Work task
What you should end up with is an exact copy of the lines from the one holding "Where should I click to: Open the" through the last line of the entries below, both included, and nothing else; leave every picture out.
** Opening Listed records block **
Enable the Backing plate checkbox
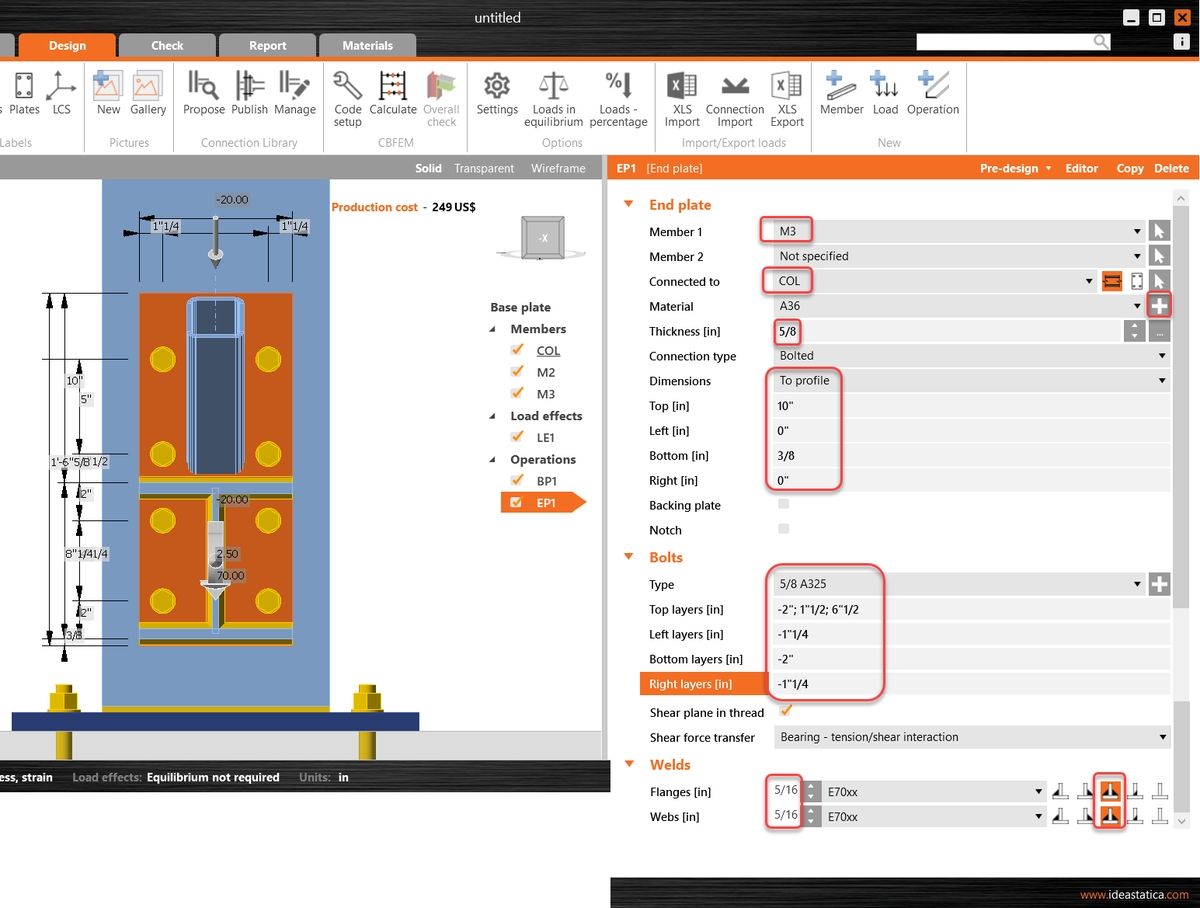 pyautogui.click(x=784, y=505)
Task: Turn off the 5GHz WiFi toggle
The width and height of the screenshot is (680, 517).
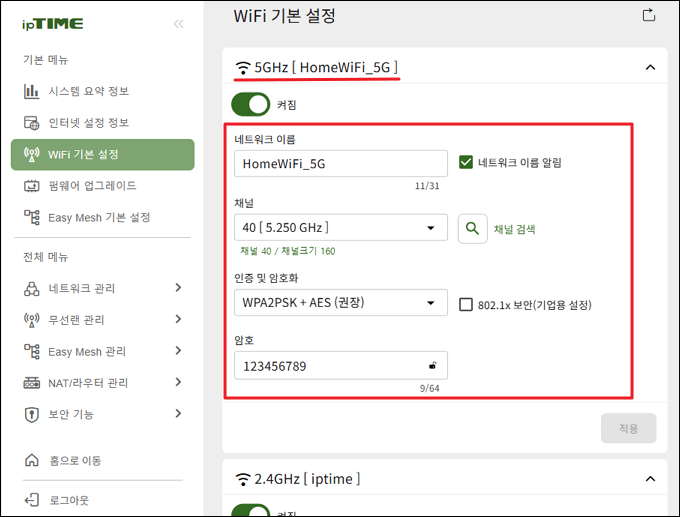Action: (251, 105)
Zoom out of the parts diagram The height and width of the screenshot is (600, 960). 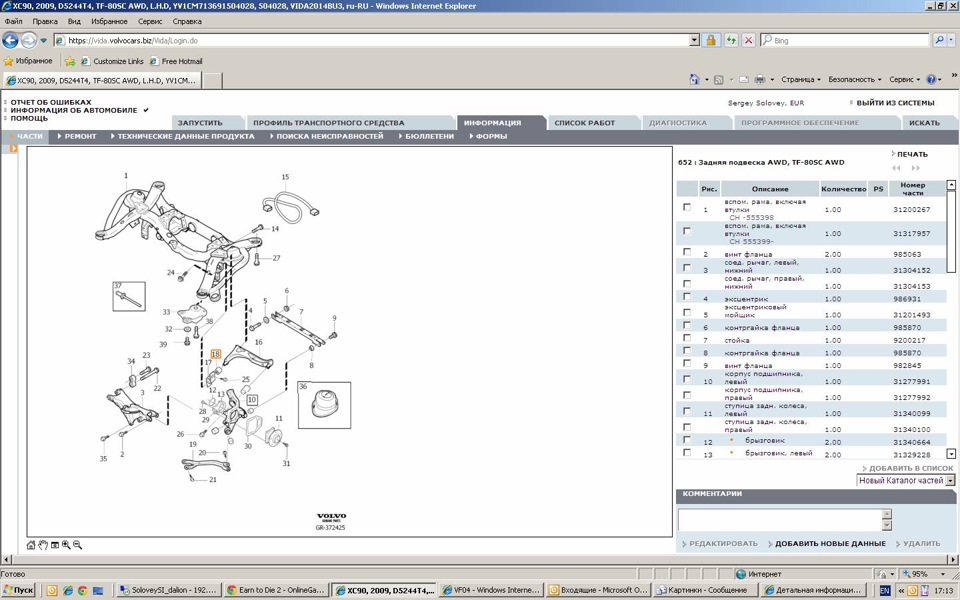tap(78, 545)
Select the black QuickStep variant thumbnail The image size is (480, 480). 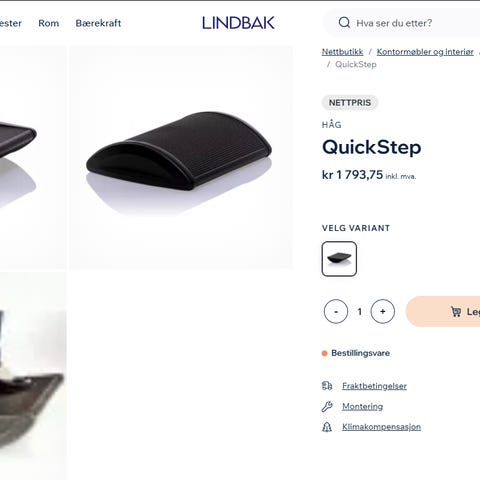339,259
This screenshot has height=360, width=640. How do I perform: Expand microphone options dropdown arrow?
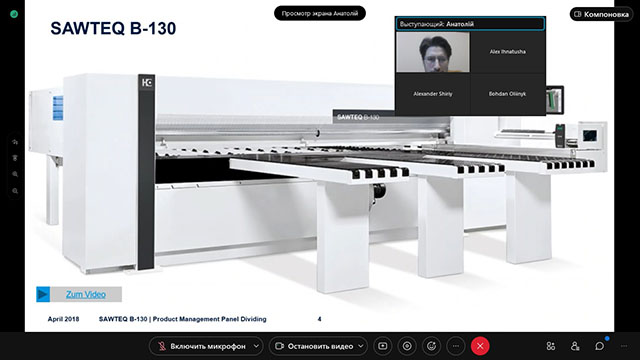(256, 346)
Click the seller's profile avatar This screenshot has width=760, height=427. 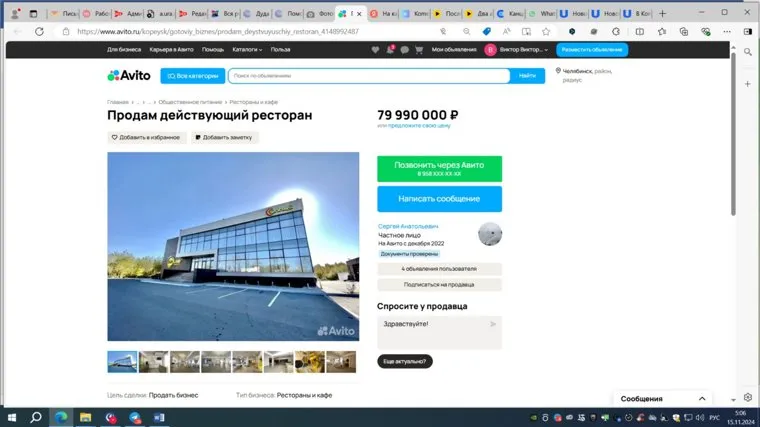(489, 233)
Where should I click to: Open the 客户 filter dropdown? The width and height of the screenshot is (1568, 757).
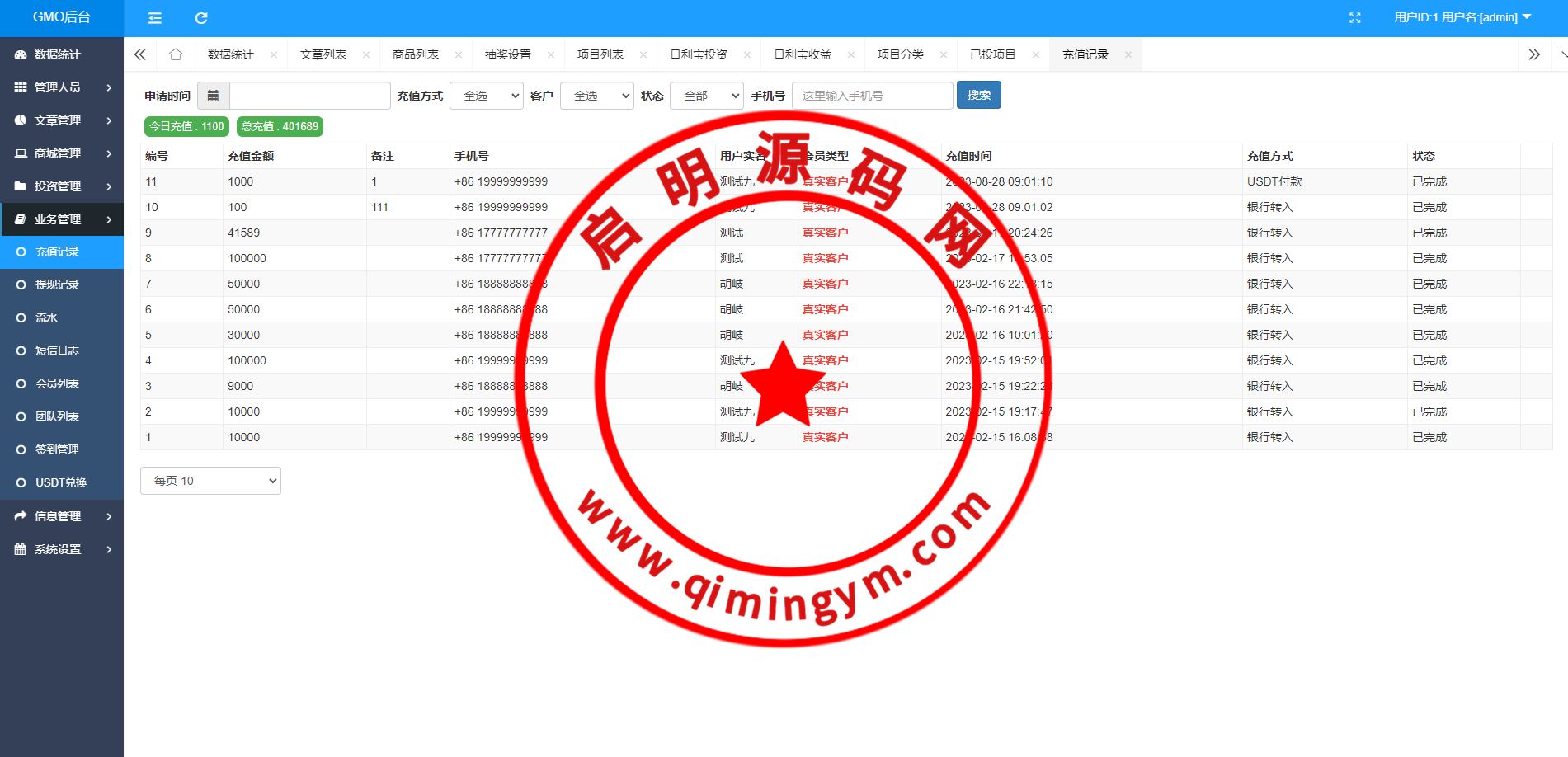pos(596,96)
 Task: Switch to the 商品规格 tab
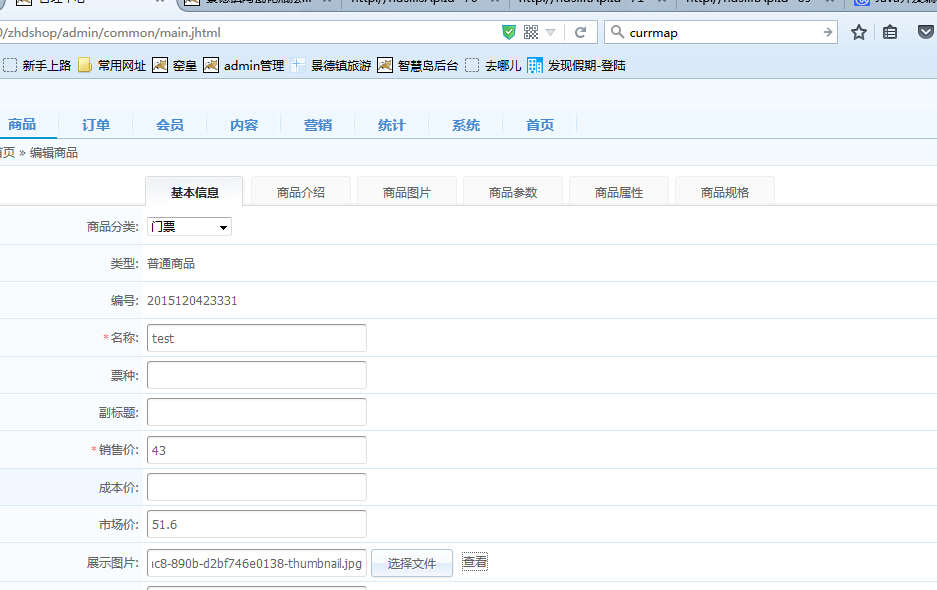(725, 192)
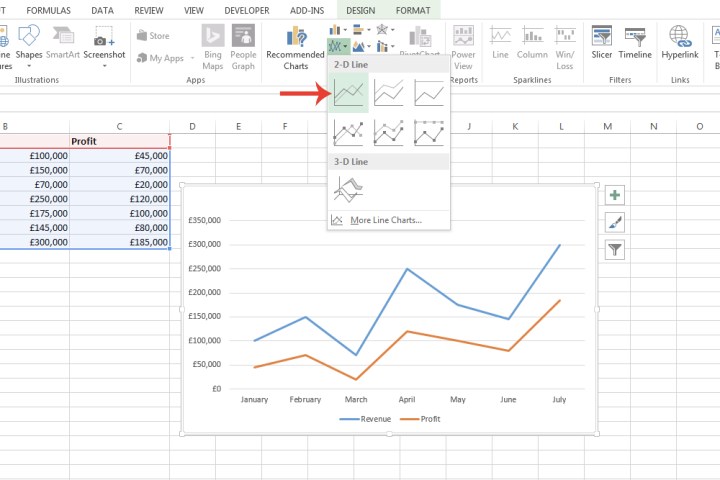Select the basic 2-D Line chart type
Screen dimensions: 720x480
click(x=348, y=94)
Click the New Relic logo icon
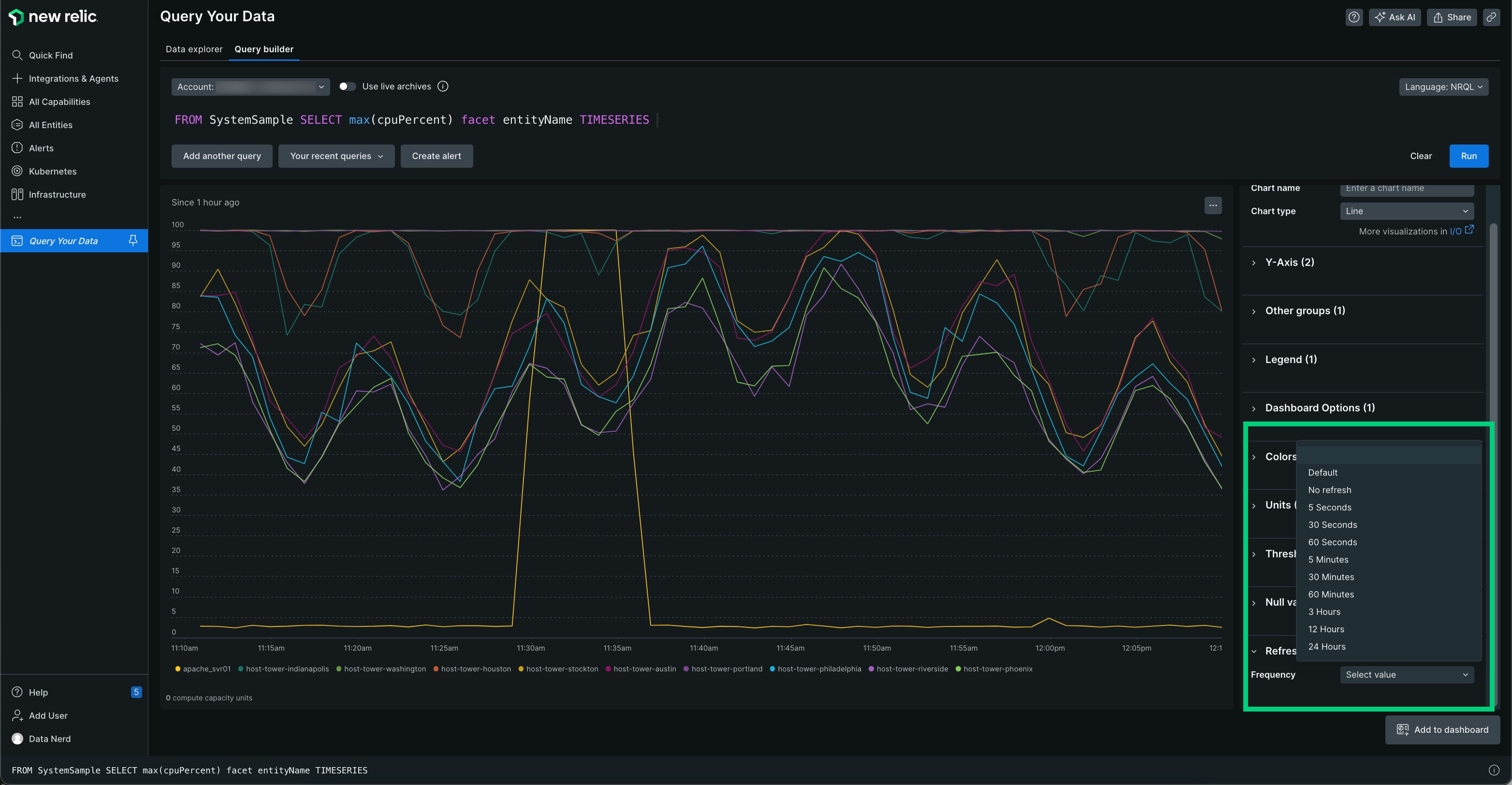 click(15, 17)
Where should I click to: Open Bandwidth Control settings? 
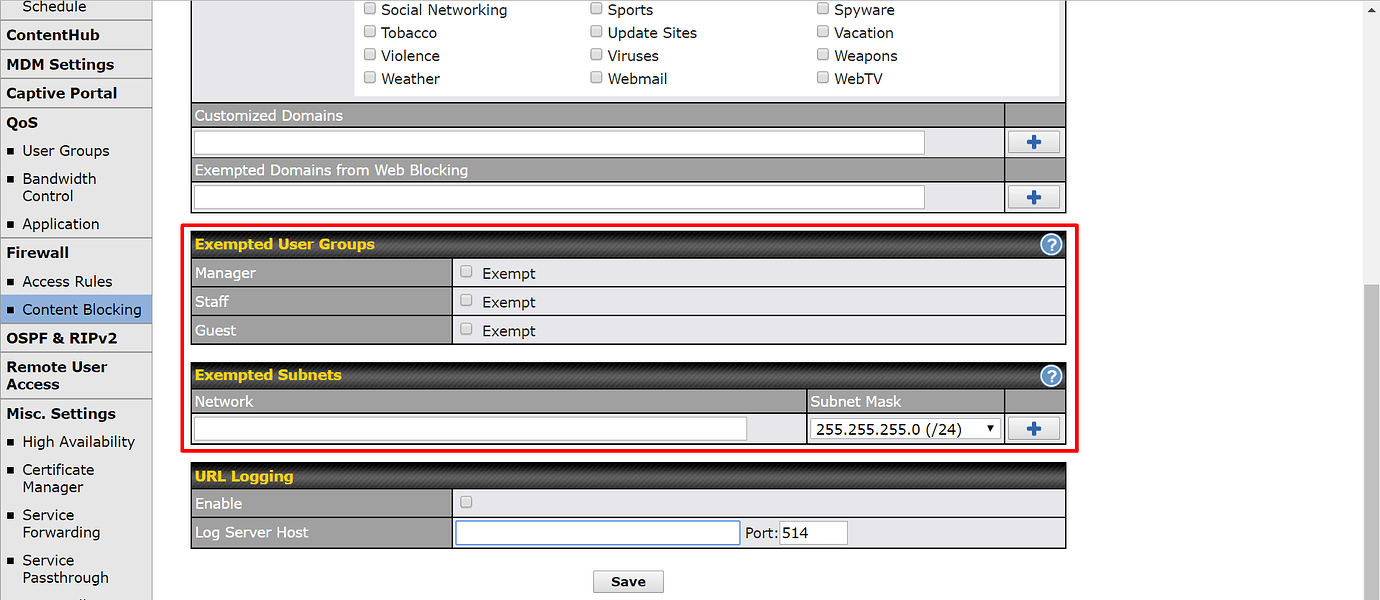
** Closing Listed records block **
Response to the exercise
Where should I click to: Open the 客户 filter dropdown? The width and height of the screenshot is (1568, 757).
pos(596,96)
 Task: Switch to the 商品规格 tab
(725, 192)
Select the basic 2-D Line chart type
Screen dimensions: 720x480
click(x=348, y=94)
Click the New Relic logo icon
 click(15, 17)
Where should I click to: Open Bandwidth Control settings? 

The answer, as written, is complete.